AUFGABENSTELLUNG ::
Beantworten Sie anhand des Artikels über Barbara Dennerlein die folgenden Fragen.
(a) Mit welchen drei Musikern hat Barbara Dennerlein laut dem Artikel zusammengearbeitet?
(b) Wie alt war sie, als ihr Großvater meinte, sie solle ein Instrument spielen?
(c) Welches Instrument schenkte ihr Vater ihr zu Weihnachten?

VORLIEGENDER TEXT ::
Barbara Dennerlein wird weltweit für ihr Spiel auf der Pfeifenorgel geschätzt. Privat liebt die 52-Jährige die Stille.

21.12.2016 | Stand 16.09.2023, 6:33 Uhr
Alois C. Braun
Sie liebt es, Organistin, Komponistin und Arrangeurin in einem zu sein: Barbara Dennerlein. −Foto: MZ-Archiv

Sie ist die Pionierin der Hammond-Orgel in der Jazzmusik. Seit Anfang der 80er Jahre veröffentlichte Barbara Dennerlein unzählige CDs und tourte in der ganzen Welt. Dabei hat sie mit Ausnahmemusikern wie Randy Brecker, Friedrich Gulda oder Peter Herbolzheimer zusammengearbeitet. Die Münchnerin selbst sagt, dass sie „Jazz im weitesten Sinne“ spiele. Die Definition passt, denn in ihrer Musik sind Einflüsse von Bebop, Swing, Latin, Pop und der Klassik zu hören. Letzteres vor allem, wenn sie auf der Pfeifenorgel spielt.

Ja, es gibt sie noch. Barbara Dennerleins erste Hammond B3 steht im lichtdurchfluteten Wohnzimmer und wird auch noch regelmäßig gespielt. Man merkt der Musikerin an, dass sie dieses Instrument liebt und eine besondere Beziehung dazu hat. „Ich war elf Jahre alt, als mein Großvater meinte, dass ich ein Instrument spielen sollte“, erzählt sie. Als Zitherspieler und Maler hatte dieser selbst eine künstlerische Ader. Ebenso wie ihr Vater. Der spielte Jazz und Boogie, malt und kreiert heute Skulpturen, die auch in Barbaras Haus und Garten stehen.

Für die Idee des Opas, Barbara ein Musikinstrument zu schenken, hatte Vater Dennerlein ein offenes Ohr und schenkte Barbara zu Weihnachten eine Elektro-Orgel. Diese war hin und weg, reagierte am Tag der Bescherung mit dem begeisterten Ausruf: „Ui, a Orgel!“ Sofort begann sie, darauf spielen, nahm bald Unterricht.

GEGEBENE INFORMATIONEN ::
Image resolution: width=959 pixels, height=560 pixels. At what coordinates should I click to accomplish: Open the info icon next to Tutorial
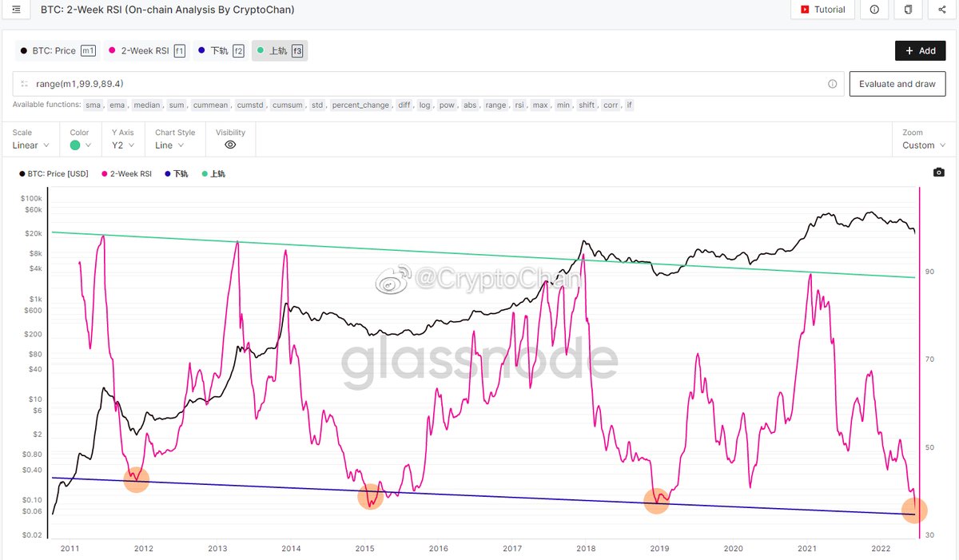[x=874, y=10]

LÖSUNG ::
(a) Sie hat mit Randy Brecker, Friedrich Gulda und Peter Herbolzheimer zusammengearbeitet.
(b) Sie war elf Jahre alt.
(c) Ihr Vater schenkte ihr eine Elektro-Orgel.